Here’s what you can expect from a home inspection and what should happen next:
What Happens During a Home Inspection?
Home inspections aren’t as thorough as you might believe. Most inspections can be completed within 2-3 hours, though larger homes may take longer. In some cases, you may be able to accompany the home inspector during the process so he or she can explain their findings as they go.
The inspector will examine the home inside and out, looking for evidence of water damage, code violations (e.g. missing handrails, etc.), electrical or plumbing issues, and foundation issues, among other things. The inspector will also look at appliances, HVAC system, chimneys, sprinklers, light fixtures, and the circuit breaker.
At the end of the inspection, the buyer will receive a written report of all the inspection findings.

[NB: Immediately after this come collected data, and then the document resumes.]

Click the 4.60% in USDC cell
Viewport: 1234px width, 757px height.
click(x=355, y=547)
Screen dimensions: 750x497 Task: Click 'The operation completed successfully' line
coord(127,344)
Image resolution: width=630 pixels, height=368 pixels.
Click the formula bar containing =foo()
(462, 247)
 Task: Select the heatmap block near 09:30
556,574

One thing that’s not usually included in a standard inspection is mold investigations. If a home inspector notices a severe case, they may document it in their report, but mold is usually a specialized issue that requires its own inspection. Also, home inspectors usually don’t look for termites. This is also a separate inspection that’s not required but can give the buyer peace of mind.

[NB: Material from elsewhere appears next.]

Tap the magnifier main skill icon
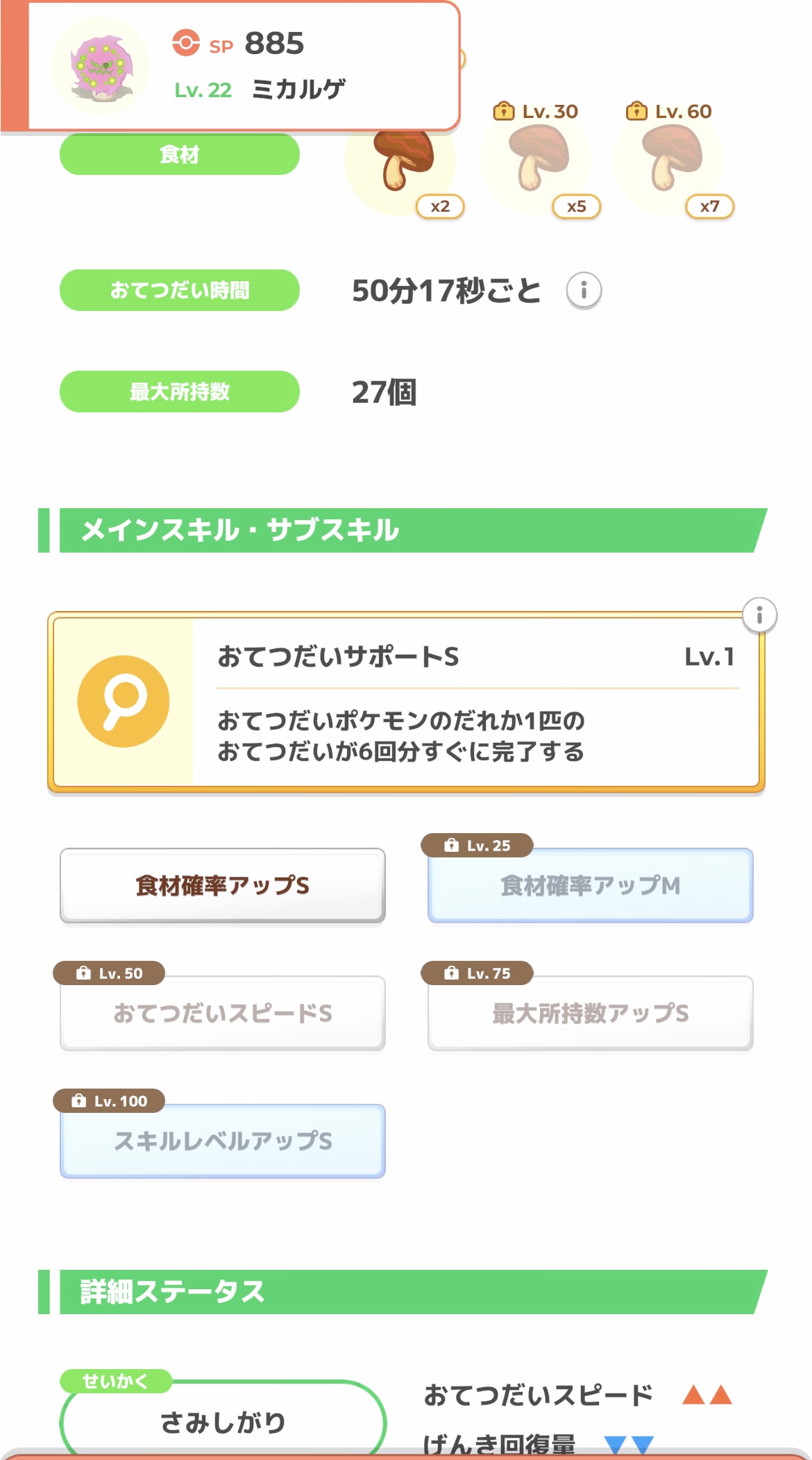The width and height of the screenshot is (812, 1460). (124, 701)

Are Home Inspections Required?
If you’re using a mortgage loan to buy your home, a home inspection is usually not required. Rather, it’s to give the buyer peace of mind and give you a chance to request repairs before you take ownership.
However, most lenders highly encourage a home inspection. FHA loans don’t technically require inspections, but lenders often recommend them in writing.
It’s up to the buyer to determine whether or not they will pursue an inspection, and it will be at the buyer’s cost.
What Comes After the Inspection
Without a home inspection, you’re in the dark about potential issues that could ultimately affect your buying decision. Once you have the report in hand, you can decide how to proceed.
In some cases, you may want the homeowner to make repairs themselves. This can save you the hassle of doing it yourself, but consider that the homeowner may hire the cheapest contractor possible to do the work. Any requests that you make should be backed up with a reason for the request and an estimated cost.
Another option is to ask for a “repair credit” that will allow you to take care of issues on your terms.
Homeowners are required to make certain repairs, such as code violations or water penetration issues (e.g. a wet basement). You can request other major repairs, such as replacing an old roof or HVAC system, but keep in mind the seller isn’t obligated to comply.
In severe cases, the home inspection results may force you to withdraw your offer (this is an option if you make it a contingency in the buying agreement).
Part of your real estate agent’s role is to help you navigate the myriad moving parts of a home inspection, from scheduling the inspection to making requests of the seller to move forward with the contract.
Don’t let a lack of understanding or experience make you forgo the inspection altogether. Even though it’s not required, a home inspection can give you confidence that you’re making the right decision to reach your homeownership goals.